▶ [TASK DESCRIPTION]: Convert every line of the listing below into a JSON list of strings, one string per line, leaving out blank lines.

▶ [EXTRACTED MATERIAL]:
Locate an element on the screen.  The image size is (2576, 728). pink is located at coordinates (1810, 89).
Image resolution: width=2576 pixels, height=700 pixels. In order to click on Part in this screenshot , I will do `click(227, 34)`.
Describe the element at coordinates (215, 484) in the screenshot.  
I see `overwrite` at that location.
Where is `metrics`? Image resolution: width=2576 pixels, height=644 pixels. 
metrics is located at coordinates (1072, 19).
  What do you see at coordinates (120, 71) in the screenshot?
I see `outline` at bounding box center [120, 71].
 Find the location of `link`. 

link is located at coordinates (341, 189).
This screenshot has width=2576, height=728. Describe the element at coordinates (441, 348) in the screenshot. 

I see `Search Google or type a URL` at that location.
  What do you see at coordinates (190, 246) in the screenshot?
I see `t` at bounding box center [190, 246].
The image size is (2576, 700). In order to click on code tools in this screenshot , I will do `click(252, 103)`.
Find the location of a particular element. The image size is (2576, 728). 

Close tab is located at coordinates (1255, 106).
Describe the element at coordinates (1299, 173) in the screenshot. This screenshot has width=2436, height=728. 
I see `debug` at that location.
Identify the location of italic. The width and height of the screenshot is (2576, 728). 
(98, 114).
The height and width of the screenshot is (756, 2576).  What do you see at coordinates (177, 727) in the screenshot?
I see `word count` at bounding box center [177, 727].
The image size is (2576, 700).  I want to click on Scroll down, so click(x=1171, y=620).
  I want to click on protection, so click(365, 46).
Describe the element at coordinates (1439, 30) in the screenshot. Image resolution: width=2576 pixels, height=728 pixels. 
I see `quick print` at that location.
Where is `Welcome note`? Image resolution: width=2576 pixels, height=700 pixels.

▶ [ANSWER FOR THIS EXERCISE]:
[
  "Locate an element on the screen.  The image size is (2576, 728). pink is located at coordinates (1810, 89).",
  "Image resolution: width=2576 pixels, height=700 pixels. In order to click on Part in this screenshot , I will do `click(227, 34)`.",
  "Describe the element at coordinates (215, 484) in the screenshot.  ",
  "I see `overwrite` at that location.",
  "Where is `metrics`? Image resolution: width=2576 pixels, height=644 pixels. ",
  "metrics is located at coordinates (1072, 19).",
  "  What do you see at coordinates (120, 71) in the screenshot?",
  "I see `outline` at bounding box center [120, 71].",
  " Find the location of `link`. ",
  "link is located at coordinates (341, 189).",
  "This screenshot has width=2576, height=728. Describe the element at coordinates (441, 348) in the screenshot. ",
  "I see `Search Google or type a URL` at that location.",
  "  What do you see at coordinates (190, 246) in the screenshot?",
  "I see `t` at bounding box center [190, 246].",
  "The image size is (2576, 700). In order to click on code tools in this screenshot , I will do `click(252, 103)`.",
  "Find the location of a particular element. The image size is (2576, 728). ",
  "Close tab is located at coordinates (1255, 106).",
  "Describe the element at coordinates (1299, 173) in the screenshot. This screenshot has width=2436, height=728. ",
  "I see `debug` at that location.",
  "Identify the location of italic. The width and height of the screenshot is (2576, 728). ",
  "(98, 114).",
  "The height and width of the screenshot is (756, 2576).  What do you see at coordinates (177, 727) in the screenshot?",
  "I see `word count` at bounding box center [177, 727].",
  "The image size is (2576, 700).  I want to click on Scroll down, so click(x=1171, y=620).",
  "  I want to click on protection, so click(365, 46).",
  "Describe the element at coordinates (1439, 30) in the screenshot. Image resolution: width=2576 pixels, height=728 pixels. ",
  "I see `quick print` at that location.",
  "Where is `Welcome note`? Image resolution: width=2576 pixels, height=700 pixels."
]